> The problem:
Could the data below be printed out exactly, with the pictures left out?

Source data
§ §

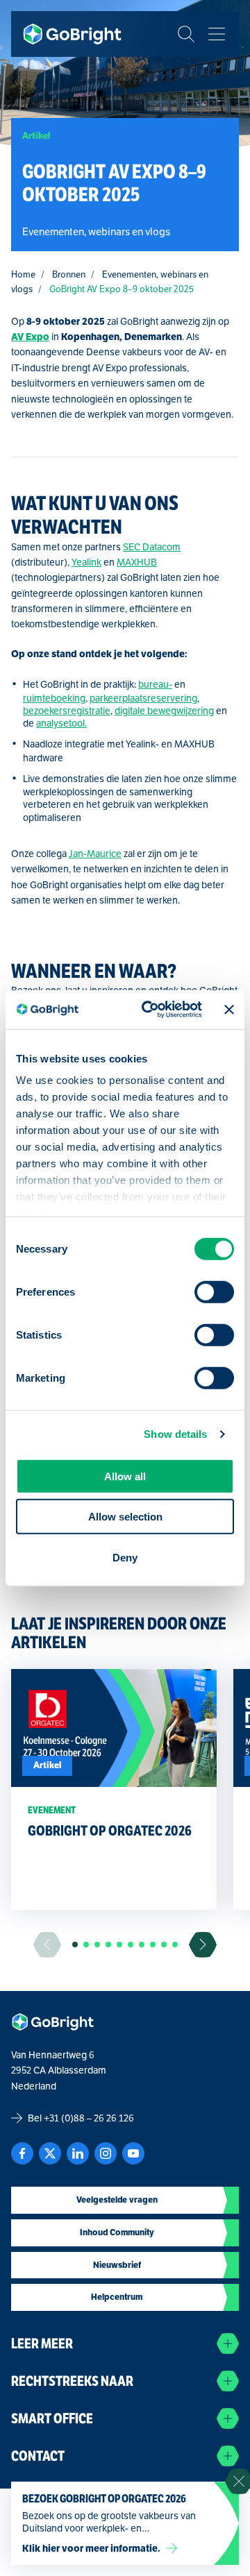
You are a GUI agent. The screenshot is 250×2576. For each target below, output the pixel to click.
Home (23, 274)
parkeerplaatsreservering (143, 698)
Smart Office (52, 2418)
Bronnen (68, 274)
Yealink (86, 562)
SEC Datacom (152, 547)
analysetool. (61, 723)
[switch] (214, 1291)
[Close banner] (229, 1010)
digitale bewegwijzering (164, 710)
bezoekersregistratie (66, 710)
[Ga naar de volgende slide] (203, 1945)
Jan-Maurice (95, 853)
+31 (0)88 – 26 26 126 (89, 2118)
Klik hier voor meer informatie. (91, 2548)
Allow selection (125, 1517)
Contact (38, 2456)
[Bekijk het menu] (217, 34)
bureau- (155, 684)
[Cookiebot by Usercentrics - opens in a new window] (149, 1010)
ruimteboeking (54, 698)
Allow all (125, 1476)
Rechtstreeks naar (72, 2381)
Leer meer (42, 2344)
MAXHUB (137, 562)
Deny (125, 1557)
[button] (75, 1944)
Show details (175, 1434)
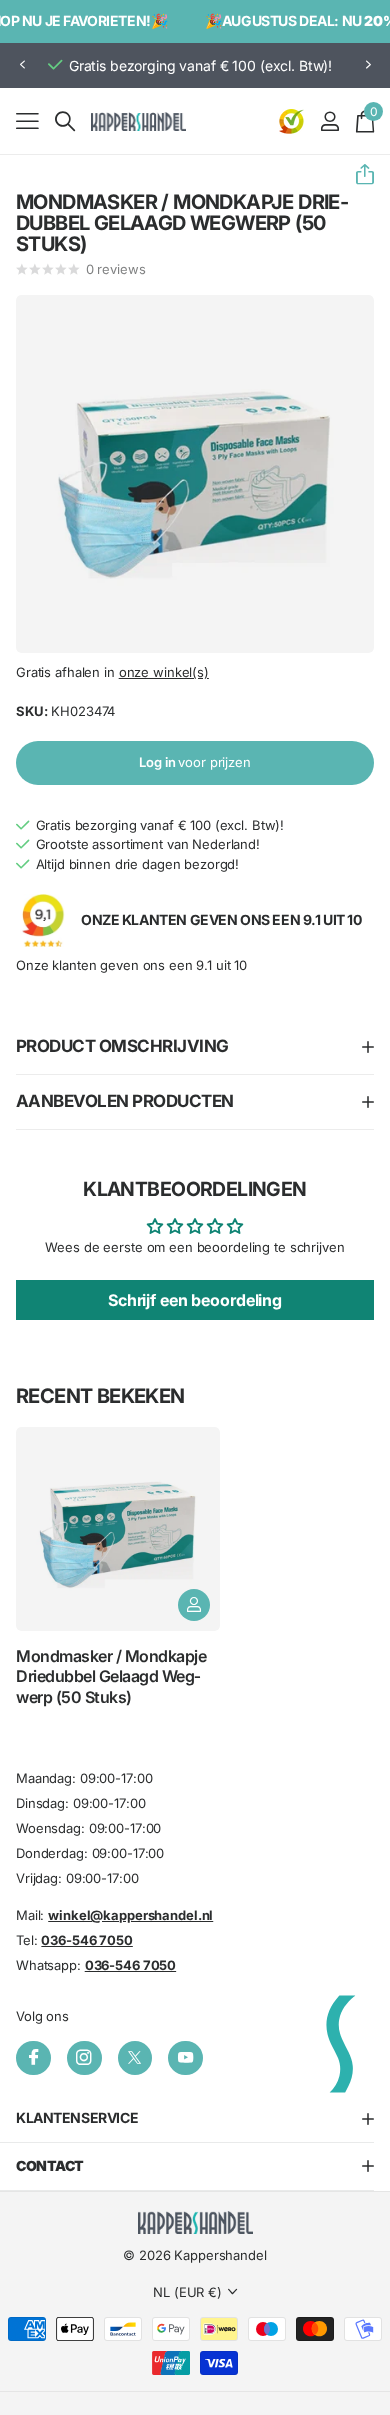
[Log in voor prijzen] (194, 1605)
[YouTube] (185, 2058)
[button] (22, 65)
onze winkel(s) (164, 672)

§ §

> Answer to the problem:
You are a GUI agent. The screenshot is 250×2576. For each target below, output the pixel to click.
Home (23, 274)
parkeerplaatsreservering (143, 698)
Smart Office (52, 2418)
Bronnen (68, 274)
Yealink (86, 562)
SEC Datacom (152, 547)
analysetool. (61, 723)
[switch] (214, 1291)
[Close banner] (229, 1010)
digitale bewegwijzering (164, 710)
bezoekersregistratie (66, 710)
[Ga naar de volgende slide] (203, 1945)
Jan-Maurice (95, 853)
+31 (0)88 – 26 26 126 (89, 2118)
Klik hier voor meer informatie. (91, 2548)
Allow selection (125, 1517)
Contact (38, 2456)
[Bekijk het menu] (217, 34)
bureau- (155, 684)
[Cookiebot by Usercentrics - opens in a new window] (149, 1010)
ruimteboeking (54, 698)
Allow all (125, 1476)
Rechtstreeks naar (72, 2381)
Leer meer (42, 2344)
MAXHUB (137, 562)
Deny (125, 1557)
[button] (75, 1944)
Show details (175, 1434)
[Log in voor prijzen] (194, 1605)
[YouTube] (185, 2058)
[button] (22, 65)
onze winkel(s) (164, 672)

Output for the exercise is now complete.